杨晋心想:“这横生变故,鹿天王竟突然死了,鲁十三跟谁去告全计平的状?”
杞老三一把抓过开门的守卫,气冲冲问道:“我们走的时候,鹿天王还好好的,怎么突然就升仙了?说!”
“小的...也不知...”那守卫吓得面如土色。
突然前方传来一声厉喝:“是谁私开寨门?!”
杨晋循声望去,只见一个头缠白布、腰系白带的高大身影当先大踏步而来,他身后跟着十来个人,个个手握钢刀,白刃亮眼,气势汹汹。
杞老三踏上一步,指着鼻子叫道:“白七,明明见到鲁护法和我们回来,你手下也不给开门,是哪门子道理?”
那白七站定,眼睛看了看鲁十三和杞老三,随意拱了拱手,道:“原来是鲁护法和诸位回来了。听说你们失陷敌手,没想到竟然得以保全,成功逃回,可喜可贺...”

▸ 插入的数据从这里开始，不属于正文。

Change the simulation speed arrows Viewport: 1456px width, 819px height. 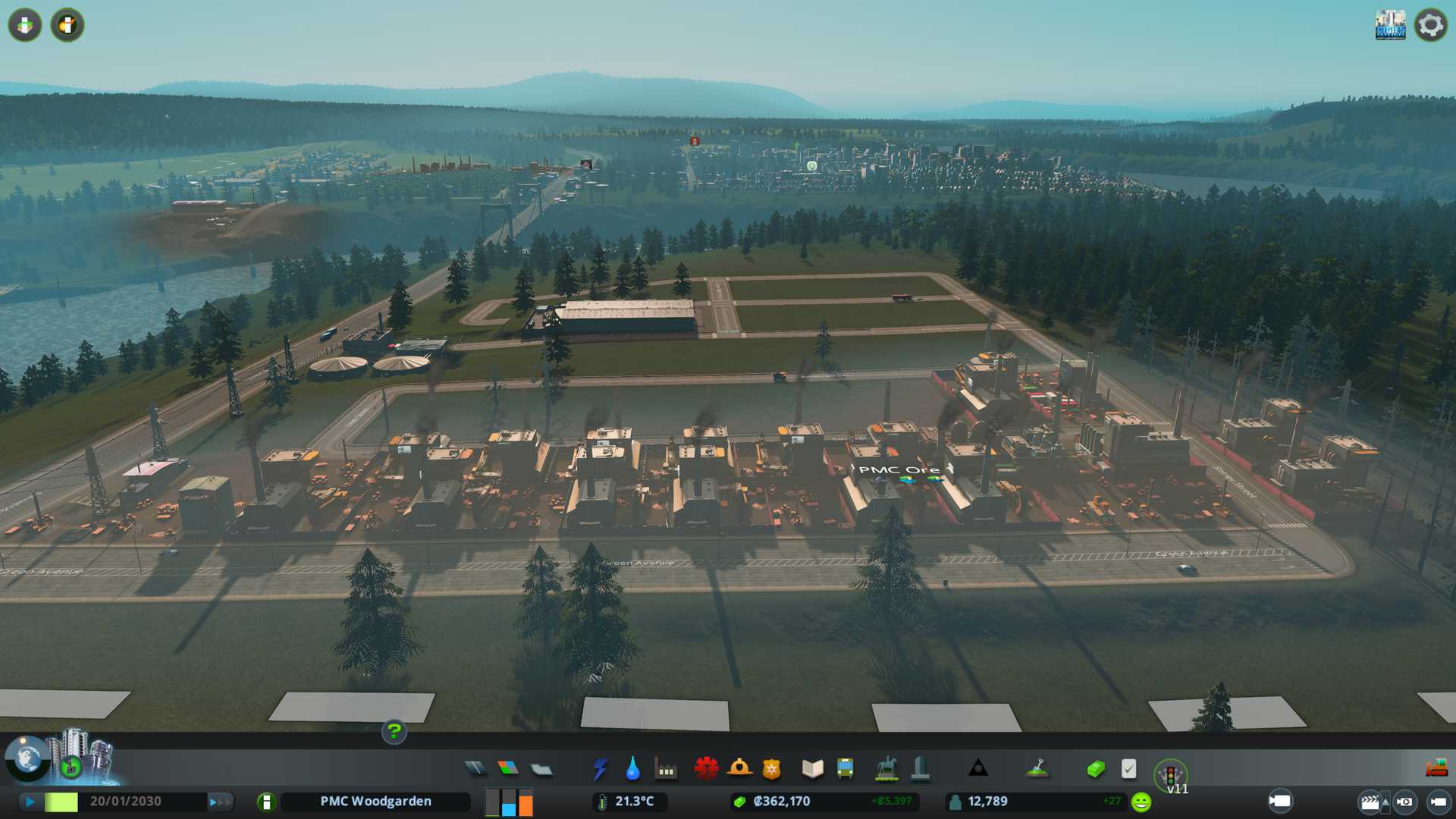220,801
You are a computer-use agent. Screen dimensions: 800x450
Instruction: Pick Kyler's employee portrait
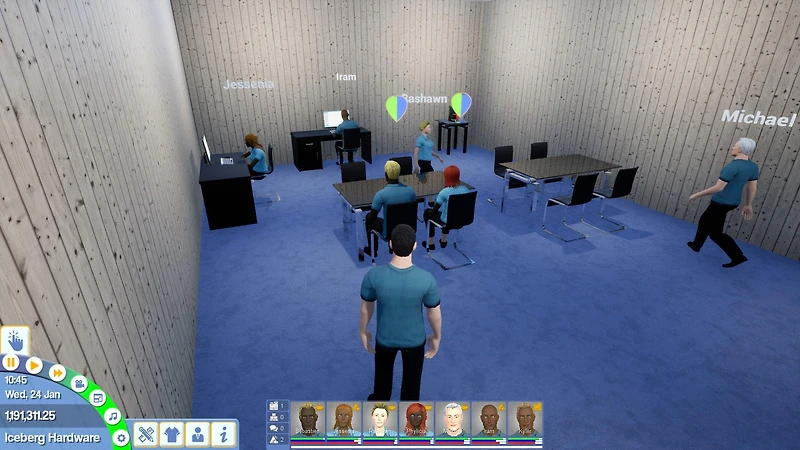coord(524,420)
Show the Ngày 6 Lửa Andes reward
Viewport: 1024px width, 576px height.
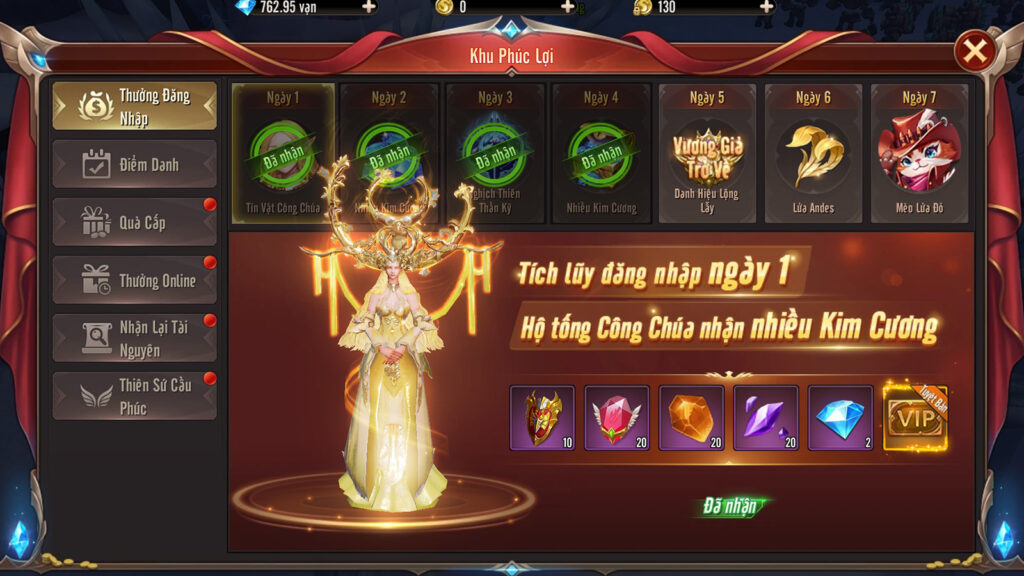click(x=813, y=153)
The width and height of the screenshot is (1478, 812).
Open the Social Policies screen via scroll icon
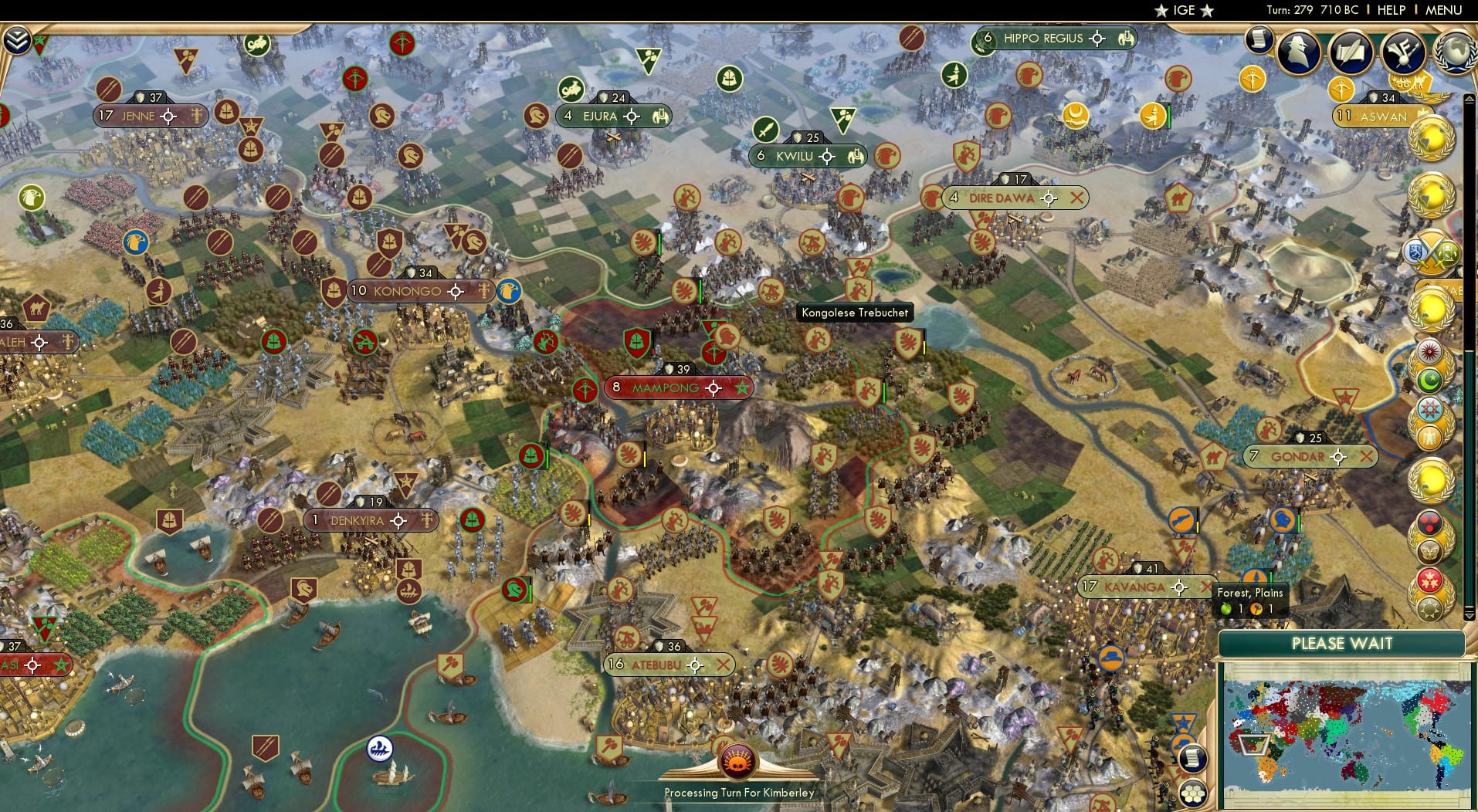[x=1258, y=40]
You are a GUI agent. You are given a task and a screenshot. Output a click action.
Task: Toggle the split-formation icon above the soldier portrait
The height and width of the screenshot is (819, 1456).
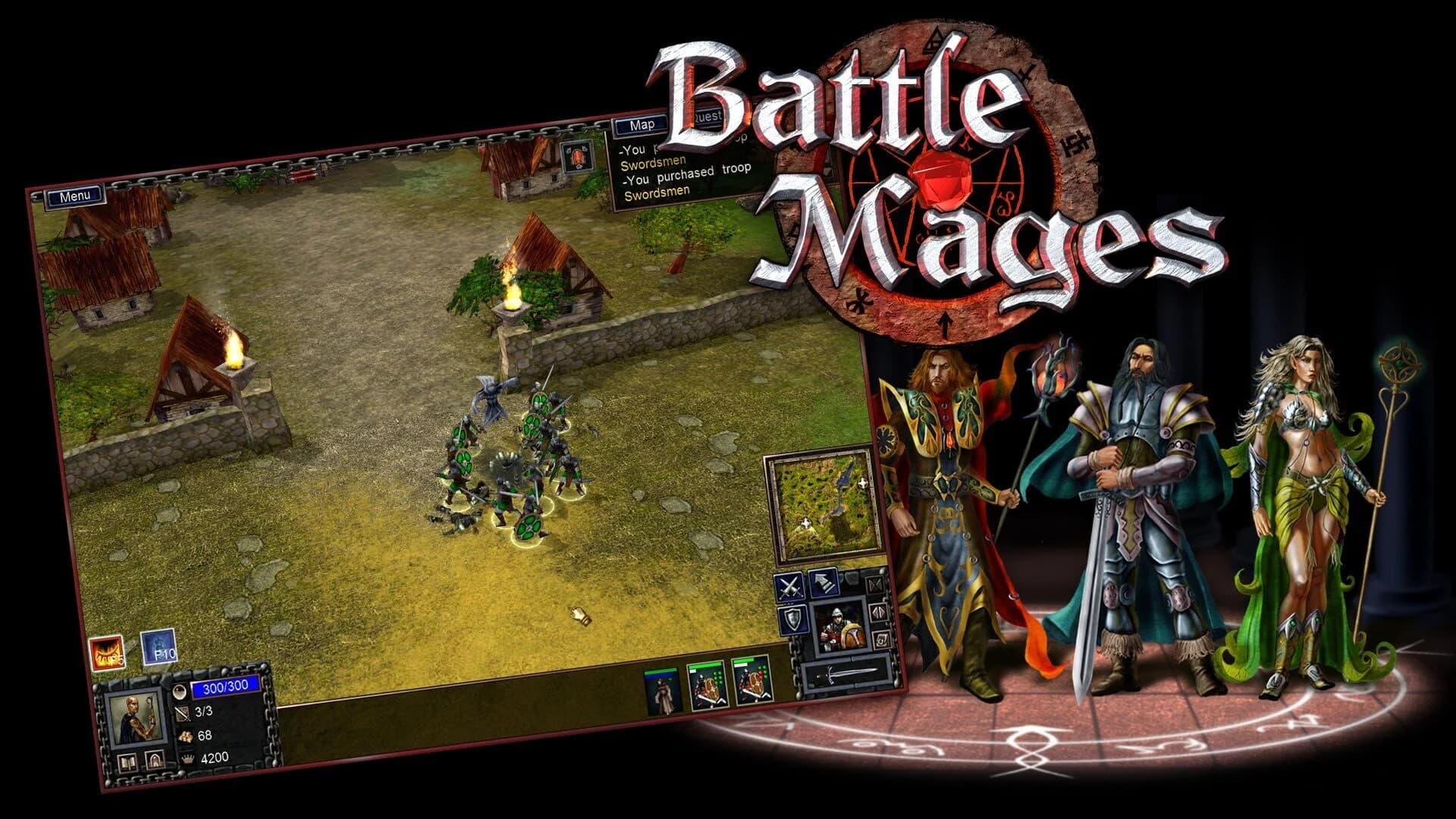pos(874,586)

他嘴里说着“可喜可贺”,语气里可全无恭贺之意,眼神中反倒大有防备之心,身旁几个随从更是去到寨门外张望。
只听白七继续道:“...我们也是奉了全护法的命令行事,未得允许不得私开寨门。几位强闯寨门,可是违了寨令!”
老山羊骂道:“滚你娘的,姓白的你见了鲁护法连礼都不行一个,这且不说,全护法下的令什么时候成了寨令了?还想叫鲁护法也听他命令行事?”
白七嘴角冷笑,说道:“老天王升仙时,遗命全护法统领全寨。等头七一过,全护法便即天王位,他下的令怎么就不是寨令了?”
杞老三一扬手:“胡说八道,鹿天王怎么会有这样的遗命!”
白七面色更冷了几分:“杞老三,你要抗令不遵吗?”
“某些人下的令又不是寨令,我当然可以不遵。”杞老三道。
“好,记住你自己这句话!”白七大声道,“鲁护法,你们擅闯寨门,违了寨令,我要押你们去见全护法,你们服是不服,还是要跟杞老三一样抗令不遵?”
鲁十三只是目光冷峻地瞧着他。
白七道:“你们不说话,我只好得罪了!来呀!”
左右应道:“在!”
杞老三咬牙瞪目:“我倒要看看哪个敢?!凭你们几个,还想动我们?”
白七双手负在背后,凛然不惧,道:“不错,鲁护法神功无敌,我们齐上也不是对手。但我姓白的只认一条,那便是寨令如山,便是死也要遵令,所以老天王命我守门二十年。我奉劝诸位,擅闯寨门虽然有过,却还不是大过,难道真要连我们也打了,再罪加一等吗?”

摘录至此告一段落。